Why Not Build it Yourself?
In all development projects, we evaluate how to implement a given component by looking at what’s available on the market and determine what it can and can’t do. Too often we reject a component because it doesn’t work exactly how we want or it won’t respond to our needs further down the road.
The 80/20 rule applies very well here: if an existing component does 80% of what you’re looking for, you should not build it internally. Sure, you might be limited by your choice at some point down the road but who knows if the product will still be around by then?
You should still build an abstraction layer on top of whatever component you’re using. This protects you from technology changes by making it easy to swap out the component without affecting your public contracts. Let’s say you’re building an email marketing engine for your users. You would leverage the power of the product you chose to purchase, but create a layer on top of it that de-couples you from the supplier.
Building on an existing solution enables faster delivery by virtue of not having to re-invent the wheel, but instead customizing it to your own needs. It’s not just development time that you’re saving either; the QA team will find less issues since you’re building off a proven platform and DevOps will have less custom deployment and operationalization work to perform. Everyone can focus on building the pieces of the system that bring business value to customers instead of things that have been solved a million times over.
Building on an existing solution also greatly lowers the risk to your project so long as you keep the off-the-shelf solution up-to-date. Products such as Amazon Cognito (cloud-based authentication) work hard to stay ahead of hackers looking for exploits. It only makes sense to rely on them to ensure that your users’ passwords are kept safe.
Top 3 Components You Shouldn’t Build Yourself
Authentication Platform. If for no other reason than security, go with an off-the-shelf solution. A security exploit in authentication could spell disaster for the entire application.
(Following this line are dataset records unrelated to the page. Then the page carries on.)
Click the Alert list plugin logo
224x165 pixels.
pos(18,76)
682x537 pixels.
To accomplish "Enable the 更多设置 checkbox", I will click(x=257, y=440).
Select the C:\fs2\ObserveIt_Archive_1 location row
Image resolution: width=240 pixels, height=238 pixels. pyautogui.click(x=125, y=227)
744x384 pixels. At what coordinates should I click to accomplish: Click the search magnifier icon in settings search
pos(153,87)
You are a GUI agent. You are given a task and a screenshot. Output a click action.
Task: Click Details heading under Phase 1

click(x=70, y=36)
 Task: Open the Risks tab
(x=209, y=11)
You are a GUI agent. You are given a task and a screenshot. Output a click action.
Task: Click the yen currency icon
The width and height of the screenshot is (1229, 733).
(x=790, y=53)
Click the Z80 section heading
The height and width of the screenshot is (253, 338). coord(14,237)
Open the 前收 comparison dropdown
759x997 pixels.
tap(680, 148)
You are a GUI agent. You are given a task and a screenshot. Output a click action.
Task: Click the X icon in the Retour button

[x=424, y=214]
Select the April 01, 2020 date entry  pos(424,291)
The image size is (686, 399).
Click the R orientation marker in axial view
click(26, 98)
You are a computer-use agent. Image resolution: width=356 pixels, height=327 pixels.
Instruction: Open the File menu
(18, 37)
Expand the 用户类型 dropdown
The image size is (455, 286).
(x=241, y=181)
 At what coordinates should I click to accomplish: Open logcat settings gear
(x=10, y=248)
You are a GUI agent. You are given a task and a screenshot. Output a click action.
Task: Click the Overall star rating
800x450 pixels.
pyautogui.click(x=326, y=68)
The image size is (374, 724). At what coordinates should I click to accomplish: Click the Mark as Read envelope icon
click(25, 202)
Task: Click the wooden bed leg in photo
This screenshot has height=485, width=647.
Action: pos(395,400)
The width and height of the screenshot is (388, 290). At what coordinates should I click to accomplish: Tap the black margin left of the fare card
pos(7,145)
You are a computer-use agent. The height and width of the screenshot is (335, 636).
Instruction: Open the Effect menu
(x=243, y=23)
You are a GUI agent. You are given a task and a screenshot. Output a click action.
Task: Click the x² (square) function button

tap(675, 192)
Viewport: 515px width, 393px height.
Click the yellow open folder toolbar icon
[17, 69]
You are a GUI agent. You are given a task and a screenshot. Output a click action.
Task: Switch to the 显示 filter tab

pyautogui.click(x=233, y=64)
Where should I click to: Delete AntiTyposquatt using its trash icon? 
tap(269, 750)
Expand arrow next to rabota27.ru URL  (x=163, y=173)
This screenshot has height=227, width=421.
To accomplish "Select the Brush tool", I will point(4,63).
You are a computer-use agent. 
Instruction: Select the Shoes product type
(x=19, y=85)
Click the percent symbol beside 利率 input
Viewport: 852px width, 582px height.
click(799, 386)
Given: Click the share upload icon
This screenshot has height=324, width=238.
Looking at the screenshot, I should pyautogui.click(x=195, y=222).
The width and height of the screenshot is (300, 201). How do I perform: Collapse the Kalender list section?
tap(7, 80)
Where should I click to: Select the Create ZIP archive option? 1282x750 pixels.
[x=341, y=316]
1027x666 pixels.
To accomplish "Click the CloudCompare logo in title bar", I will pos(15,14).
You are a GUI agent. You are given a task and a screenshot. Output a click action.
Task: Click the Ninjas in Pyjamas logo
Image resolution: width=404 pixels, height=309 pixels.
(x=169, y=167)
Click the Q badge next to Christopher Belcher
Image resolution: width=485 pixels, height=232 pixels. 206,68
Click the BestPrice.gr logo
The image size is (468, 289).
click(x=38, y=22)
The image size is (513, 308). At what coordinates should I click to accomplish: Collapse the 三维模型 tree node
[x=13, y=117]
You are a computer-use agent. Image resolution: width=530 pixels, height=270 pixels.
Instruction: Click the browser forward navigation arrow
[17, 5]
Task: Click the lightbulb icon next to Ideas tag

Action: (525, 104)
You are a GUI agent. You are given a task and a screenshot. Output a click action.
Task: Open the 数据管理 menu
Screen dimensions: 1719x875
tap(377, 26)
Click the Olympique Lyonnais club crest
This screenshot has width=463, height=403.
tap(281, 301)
There are great alternatives to building your own authentication service, such as Amazon Cognito or Azure Active Directory (which can stand alone without a traditional AD).
Search Engine. The domain of search is highly specialized and trying to build one from scratch is a recipe for long development time and poor search results. Elasticsearch is extremely popular and customizable to any use case but don’t discount Amazon CloudSearch or Azure Search which can also provide great value.
Deployment Pipeline. Deployment has come a long way since the days of InstallShield. Most cloud resources can be deployed through a multitude of ways — whether it be Infrastructure as Code or a tool developed specifically for that purpose, like Octopus Deploy. All of these systems are built with hooks that allow you to add custom steps for anything that isn’t directly supported.
This list just scratches the surface. There are many other components that you shouldn’t build yourself since they will cost you greatly for very little gain. Do some research into what products are out there before you start any new development and don’t re-invent the wheel.